Contre le terrorisme français : la déchéance de nationalité
La décision de conseil constitutionnel risque de s'appliquer à d'autres djihadistes. © Flikr dip&ju

La décision de conseil constitutionnel risque de s’appliquer à d’autres djihadistes. © Flikr dip&ju

Le conseil constitutionnel a statué en faveur de la déchéance de nationalité du Djihadiste, Ahmed Sahnouni. Né a Casablanca, nationalisé en 2003, et condamné sept ans pour association de malfaiteurs en lien avec une organisation terroriste en 2013.

Cette décision fait suite à la question prioritaire de constitutionalité (QPC) déposé par l’avocat du prisonnier, qui plaidait la « rupture d’égalité » entre français de naissance et naturalisés. Manuel Valls, premier ministre, et Bernard Cazeneuve, ministre de l’intérieur, avaient signés un décret le 28 mars dernier afin de lui retirer sa nationalité française, l’art. 25 du code civil permettant de déchoir un binational condamné pour atteinte aux intérêts fondamentaux de la nation ou terrorisme. Le cas qui pourrait faire jurisprudence, va revenir au Conseil d’Etat qui doit rendre son avis. A. Sahnouni risque donc une seconde condamnation en Algérie.

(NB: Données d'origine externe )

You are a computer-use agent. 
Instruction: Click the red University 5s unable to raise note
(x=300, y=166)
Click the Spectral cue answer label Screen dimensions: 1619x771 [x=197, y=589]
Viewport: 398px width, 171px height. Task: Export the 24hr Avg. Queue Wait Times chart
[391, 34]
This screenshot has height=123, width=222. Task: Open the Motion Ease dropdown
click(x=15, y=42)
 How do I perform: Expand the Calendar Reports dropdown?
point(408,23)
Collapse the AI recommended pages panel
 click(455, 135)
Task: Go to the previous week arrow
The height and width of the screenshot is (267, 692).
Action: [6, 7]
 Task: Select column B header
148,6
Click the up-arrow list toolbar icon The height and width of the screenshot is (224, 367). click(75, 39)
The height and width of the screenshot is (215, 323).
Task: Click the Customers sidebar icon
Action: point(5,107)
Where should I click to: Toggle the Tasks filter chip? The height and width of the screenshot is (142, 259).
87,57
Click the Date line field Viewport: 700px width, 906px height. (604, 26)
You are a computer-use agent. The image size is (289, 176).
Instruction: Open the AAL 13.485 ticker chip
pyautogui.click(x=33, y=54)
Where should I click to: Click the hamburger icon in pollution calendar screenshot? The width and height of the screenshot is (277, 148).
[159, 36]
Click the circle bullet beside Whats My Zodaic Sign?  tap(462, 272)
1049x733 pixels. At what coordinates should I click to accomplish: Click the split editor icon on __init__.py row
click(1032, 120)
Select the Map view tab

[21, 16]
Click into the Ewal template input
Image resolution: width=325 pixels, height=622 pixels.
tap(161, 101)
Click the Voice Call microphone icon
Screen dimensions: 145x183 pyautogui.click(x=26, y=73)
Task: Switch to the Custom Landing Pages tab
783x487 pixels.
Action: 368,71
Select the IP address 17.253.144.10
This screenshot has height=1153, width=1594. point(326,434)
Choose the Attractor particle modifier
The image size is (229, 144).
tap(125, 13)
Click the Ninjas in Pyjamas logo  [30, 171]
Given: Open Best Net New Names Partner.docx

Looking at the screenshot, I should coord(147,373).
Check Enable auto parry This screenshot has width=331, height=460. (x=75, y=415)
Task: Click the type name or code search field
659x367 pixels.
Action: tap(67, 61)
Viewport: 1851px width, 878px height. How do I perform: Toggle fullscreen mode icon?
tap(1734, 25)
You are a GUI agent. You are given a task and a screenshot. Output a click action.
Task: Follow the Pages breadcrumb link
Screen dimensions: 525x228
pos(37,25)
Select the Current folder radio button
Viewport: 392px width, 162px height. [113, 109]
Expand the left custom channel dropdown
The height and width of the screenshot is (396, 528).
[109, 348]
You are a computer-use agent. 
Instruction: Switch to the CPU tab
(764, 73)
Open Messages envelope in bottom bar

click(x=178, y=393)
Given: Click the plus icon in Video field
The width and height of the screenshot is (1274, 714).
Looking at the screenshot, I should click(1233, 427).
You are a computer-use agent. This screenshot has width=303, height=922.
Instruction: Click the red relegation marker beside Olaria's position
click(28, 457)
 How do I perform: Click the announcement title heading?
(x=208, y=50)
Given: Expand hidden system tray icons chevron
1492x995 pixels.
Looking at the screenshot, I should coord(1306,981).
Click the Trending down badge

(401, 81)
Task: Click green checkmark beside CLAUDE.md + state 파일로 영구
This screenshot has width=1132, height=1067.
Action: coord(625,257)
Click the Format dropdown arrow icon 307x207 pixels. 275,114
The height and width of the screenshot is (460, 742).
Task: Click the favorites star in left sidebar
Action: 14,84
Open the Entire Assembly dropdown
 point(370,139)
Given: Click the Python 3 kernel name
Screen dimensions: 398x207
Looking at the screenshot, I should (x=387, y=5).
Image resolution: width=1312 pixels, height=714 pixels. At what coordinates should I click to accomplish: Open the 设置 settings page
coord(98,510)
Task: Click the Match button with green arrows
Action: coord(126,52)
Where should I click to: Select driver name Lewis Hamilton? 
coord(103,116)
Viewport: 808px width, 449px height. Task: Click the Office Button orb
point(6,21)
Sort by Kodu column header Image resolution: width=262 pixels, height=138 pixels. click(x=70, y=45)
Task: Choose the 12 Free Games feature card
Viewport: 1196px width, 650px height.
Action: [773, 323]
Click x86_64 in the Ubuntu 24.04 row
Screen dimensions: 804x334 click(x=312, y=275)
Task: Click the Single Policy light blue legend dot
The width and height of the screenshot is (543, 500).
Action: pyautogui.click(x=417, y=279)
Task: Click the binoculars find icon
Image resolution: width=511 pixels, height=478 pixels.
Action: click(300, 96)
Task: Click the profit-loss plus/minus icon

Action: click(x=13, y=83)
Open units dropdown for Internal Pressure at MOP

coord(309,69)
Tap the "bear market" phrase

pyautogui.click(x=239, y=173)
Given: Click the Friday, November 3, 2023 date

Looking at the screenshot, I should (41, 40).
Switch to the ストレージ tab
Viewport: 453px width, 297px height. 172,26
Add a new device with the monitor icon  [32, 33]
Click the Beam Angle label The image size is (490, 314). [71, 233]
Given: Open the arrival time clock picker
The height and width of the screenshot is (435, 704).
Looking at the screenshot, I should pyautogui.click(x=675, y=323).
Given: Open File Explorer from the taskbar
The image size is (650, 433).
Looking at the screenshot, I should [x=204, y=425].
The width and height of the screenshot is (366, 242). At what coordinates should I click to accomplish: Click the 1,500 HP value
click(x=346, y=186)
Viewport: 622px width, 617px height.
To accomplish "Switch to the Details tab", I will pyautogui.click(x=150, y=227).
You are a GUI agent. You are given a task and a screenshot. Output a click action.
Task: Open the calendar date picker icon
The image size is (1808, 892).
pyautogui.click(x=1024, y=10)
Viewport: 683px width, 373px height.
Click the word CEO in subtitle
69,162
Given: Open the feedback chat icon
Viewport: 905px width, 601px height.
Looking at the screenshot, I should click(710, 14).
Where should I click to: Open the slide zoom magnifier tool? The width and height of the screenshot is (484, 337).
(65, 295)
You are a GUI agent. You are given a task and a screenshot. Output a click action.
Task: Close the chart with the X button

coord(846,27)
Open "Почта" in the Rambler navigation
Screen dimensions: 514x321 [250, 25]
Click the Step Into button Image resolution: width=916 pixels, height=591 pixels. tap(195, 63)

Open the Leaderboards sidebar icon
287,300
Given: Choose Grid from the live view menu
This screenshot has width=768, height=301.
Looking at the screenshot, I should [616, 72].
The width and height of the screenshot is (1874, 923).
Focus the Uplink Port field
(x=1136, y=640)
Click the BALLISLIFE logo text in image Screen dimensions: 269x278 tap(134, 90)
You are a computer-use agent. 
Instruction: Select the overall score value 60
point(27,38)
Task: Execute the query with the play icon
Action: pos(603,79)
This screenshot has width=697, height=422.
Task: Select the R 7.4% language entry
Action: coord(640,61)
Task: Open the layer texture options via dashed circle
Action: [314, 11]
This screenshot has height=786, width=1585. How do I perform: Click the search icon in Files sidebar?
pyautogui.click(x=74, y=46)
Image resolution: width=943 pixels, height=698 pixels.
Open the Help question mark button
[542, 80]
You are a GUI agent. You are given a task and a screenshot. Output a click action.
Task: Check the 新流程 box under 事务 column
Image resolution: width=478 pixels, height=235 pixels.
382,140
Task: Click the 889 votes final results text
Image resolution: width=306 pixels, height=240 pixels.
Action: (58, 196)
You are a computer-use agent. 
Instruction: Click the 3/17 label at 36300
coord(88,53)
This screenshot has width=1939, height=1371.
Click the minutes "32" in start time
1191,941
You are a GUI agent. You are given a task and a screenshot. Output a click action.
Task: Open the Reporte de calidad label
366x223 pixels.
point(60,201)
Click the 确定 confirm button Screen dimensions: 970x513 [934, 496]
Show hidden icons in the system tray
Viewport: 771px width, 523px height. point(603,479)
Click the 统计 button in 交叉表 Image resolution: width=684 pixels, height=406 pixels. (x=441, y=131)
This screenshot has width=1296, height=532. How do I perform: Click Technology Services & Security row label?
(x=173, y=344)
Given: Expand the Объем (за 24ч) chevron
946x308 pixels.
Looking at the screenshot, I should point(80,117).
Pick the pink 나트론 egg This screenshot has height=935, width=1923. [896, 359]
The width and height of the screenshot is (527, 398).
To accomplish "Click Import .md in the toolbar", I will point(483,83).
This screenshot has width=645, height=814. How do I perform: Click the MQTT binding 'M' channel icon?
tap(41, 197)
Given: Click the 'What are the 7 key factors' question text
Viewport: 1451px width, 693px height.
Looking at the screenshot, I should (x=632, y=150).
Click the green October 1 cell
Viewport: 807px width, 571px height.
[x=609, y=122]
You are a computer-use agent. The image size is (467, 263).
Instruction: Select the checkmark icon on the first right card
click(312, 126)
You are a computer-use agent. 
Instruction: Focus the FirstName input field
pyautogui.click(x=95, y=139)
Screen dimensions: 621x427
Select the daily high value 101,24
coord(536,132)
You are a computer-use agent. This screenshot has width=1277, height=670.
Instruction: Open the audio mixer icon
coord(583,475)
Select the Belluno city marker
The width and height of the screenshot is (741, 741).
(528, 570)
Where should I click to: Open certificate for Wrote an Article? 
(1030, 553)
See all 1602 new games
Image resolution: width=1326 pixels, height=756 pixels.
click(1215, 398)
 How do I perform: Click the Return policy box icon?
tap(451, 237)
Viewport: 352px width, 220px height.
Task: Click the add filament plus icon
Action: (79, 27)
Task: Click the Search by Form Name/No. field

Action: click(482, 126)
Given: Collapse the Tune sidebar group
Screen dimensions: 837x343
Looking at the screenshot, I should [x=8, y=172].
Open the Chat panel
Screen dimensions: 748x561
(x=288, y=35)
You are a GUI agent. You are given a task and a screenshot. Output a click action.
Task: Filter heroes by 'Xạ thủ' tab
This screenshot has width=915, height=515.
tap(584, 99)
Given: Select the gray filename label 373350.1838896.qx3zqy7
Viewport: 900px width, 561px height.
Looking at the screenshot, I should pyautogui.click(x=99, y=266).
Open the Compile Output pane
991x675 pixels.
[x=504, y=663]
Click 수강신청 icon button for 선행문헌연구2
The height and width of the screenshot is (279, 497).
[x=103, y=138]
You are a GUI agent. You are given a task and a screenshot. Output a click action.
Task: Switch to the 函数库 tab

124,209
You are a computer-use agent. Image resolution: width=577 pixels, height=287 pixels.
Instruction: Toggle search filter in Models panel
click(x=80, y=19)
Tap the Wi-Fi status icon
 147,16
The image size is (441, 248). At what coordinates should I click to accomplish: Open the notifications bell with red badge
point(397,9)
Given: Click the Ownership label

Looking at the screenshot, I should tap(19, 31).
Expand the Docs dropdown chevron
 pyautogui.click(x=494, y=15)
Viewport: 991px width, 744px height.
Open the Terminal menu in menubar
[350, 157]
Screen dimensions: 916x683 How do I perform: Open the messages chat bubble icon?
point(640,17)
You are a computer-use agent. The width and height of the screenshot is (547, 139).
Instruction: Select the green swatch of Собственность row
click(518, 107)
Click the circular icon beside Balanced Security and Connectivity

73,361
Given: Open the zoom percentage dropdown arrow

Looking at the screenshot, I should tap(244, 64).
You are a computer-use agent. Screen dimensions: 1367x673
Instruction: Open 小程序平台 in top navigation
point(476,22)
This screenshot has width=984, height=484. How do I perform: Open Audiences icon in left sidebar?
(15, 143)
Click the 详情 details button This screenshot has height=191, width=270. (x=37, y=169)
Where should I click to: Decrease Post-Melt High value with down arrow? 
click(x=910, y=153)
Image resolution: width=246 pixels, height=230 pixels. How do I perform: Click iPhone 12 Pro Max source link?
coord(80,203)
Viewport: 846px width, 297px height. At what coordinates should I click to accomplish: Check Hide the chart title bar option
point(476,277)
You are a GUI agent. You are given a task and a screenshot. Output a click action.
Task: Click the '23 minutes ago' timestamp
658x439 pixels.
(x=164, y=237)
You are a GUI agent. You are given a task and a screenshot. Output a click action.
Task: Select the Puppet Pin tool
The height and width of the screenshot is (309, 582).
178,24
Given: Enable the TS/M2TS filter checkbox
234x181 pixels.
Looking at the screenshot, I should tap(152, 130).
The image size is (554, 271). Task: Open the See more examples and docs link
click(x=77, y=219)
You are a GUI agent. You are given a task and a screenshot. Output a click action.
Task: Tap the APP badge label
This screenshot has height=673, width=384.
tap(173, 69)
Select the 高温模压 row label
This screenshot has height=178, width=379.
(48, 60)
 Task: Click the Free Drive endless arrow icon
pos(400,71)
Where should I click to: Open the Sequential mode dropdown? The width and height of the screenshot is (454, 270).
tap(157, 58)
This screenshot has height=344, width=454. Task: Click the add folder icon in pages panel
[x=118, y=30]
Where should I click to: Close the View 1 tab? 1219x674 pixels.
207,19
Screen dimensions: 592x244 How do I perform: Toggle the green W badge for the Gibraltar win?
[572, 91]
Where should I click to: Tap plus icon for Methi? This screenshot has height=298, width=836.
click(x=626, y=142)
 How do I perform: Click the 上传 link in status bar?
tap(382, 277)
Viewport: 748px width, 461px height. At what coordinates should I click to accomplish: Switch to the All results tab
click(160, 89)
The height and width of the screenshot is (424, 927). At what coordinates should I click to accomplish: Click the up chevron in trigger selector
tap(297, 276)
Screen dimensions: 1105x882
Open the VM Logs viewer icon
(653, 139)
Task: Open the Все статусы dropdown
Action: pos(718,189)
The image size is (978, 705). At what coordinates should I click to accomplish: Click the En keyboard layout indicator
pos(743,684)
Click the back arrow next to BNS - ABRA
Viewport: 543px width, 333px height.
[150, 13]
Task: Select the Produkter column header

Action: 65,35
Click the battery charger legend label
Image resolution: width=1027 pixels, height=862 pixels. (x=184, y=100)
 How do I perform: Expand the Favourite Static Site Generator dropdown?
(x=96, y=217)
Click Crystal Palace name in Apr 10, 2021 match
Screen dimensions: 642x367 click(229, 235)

Cette procédure administrative a été utilisée à huit reprises depuis 1973. Le dernier cas est celui d’un iman d’origine algérienne, Iles Hacène, qui avait finalement échappé de justesse à l’expulsion, faute de renseignement de la part des Services généraux. En 2001 un groupe de six personnes suspecté d’appartenir à la nébuleuse Al-Qaïda est arrêté. Cinq sont binationaux, la nationalité française leur est retirée.